Democrats had tried to kill the filibuster in 2022, when Democrats had just 50 votes, but fell two votes short when two independent-minded Democratic senators, Joe Manchin and Kyrsten Sinema, refused to go along with the party. In 2022, Democrats picked up another seat, giving them a 51-49 majority in the Senate. That put them one vote closer to killing the filibuster.

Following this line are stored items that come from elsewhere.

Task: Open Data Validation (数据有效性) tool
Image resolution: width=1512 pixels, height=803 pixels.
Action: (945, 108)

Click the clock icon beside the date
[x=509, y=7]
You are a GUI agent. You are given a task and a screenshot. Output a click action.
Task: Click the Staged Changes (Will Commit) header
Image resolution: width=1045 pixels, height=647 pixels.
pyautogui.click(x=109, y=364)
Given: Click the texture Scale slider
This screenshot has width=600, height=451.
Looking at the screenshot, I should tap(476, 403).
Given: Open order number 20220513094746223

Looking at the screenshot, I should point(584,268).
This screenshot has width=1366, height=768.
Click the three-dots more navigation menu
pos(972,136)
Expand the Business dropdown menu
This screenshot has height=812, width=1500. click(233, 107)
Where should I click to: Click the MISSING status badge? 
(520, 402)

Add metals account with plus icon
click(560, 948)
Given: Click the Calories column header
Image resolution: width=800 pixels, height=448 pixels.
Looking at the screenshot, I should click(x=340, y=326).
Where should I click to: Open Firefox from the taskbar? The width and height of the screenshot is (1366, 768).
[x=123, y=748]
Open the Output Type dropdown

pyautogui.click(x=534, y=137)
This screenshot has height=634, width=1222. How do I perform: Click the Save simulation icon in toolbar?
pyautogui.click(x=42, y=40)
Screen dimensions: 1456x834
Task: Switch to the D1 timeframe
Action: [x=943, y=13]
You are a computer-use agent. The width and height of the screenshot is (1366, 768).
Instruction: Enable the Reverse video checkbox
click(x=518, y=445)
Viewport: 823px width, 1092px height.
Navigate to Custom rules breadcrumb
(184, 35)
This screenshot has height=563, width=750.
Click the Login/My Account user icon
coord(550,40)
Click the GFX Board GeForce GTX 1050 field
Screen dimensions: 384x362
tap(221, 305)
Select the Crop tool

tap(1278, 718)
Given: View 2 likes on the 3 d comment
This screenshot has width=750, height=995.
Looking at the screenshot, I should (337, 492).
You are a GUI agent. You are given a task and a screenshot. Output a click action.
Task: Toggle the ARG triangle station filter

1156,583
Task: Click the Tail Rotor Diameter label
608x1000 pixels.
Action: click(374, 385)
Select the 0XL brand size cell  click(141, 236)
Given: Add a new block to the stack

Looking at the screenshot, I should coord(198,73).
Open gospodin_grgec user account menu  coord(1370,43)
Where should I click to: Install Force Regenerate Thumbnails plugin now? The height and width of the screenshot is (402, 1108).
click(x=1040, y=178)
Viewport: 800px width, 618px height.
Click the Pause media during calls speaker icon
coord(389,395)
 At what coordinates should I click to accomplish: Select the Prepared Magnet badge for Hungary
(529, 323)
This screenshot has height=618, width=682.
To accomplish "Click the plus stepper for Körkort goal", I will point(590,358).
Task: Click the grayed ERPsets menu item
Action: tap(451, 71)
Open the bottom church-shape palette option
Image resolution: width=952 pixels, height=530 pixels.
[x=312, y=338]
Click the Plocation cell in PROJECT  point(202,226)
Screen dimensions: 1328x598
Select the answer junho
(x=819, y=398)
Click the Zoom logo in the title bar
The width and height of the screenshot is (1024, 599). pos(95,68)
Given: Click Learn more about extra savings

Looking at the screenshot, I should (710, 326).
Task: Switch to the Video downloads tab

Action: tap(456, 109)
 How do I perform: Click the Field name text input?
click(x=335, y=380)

Schumer believed 2024 would be the year Democrats could finally erase any Republican power in the Senate. Manchin and Sinema were both leaving the Senate, Schumer explained at his talk in Chicago. Manchin’s seat would be won by a Republican, so it still would be unavailable for Democrats. But Sinema’s seat would be won by Democrat Ruben Gallego, Schumer said, and Gallego would go along with the party on the filibuster. That would give Democrats the 50 votes they needed, provided there was a Vice President Walz to break the tie.
[…]
So this week, Schumer went to the well of the Senate and addressed some remarks to his Republican colleagues. “Another closely contested election now comes to an end,” he said. “To my Republican colleagues, I offer a word of caution in good faith: Take care not to misread the will of the people, and do not abandon the need for bipartisanship. After winning an election, the temptation may be to go to the extreme. We’ve seen that happen over the decades, and it has consistently backfired on the party in power. So, instead of going to the extremes, I remind my colleagues that this body is most effective when it’s bipartisan. If we want the next four years in the Senate to be as productive as the last four, the only way that will happen is through bipartisan cooperation.”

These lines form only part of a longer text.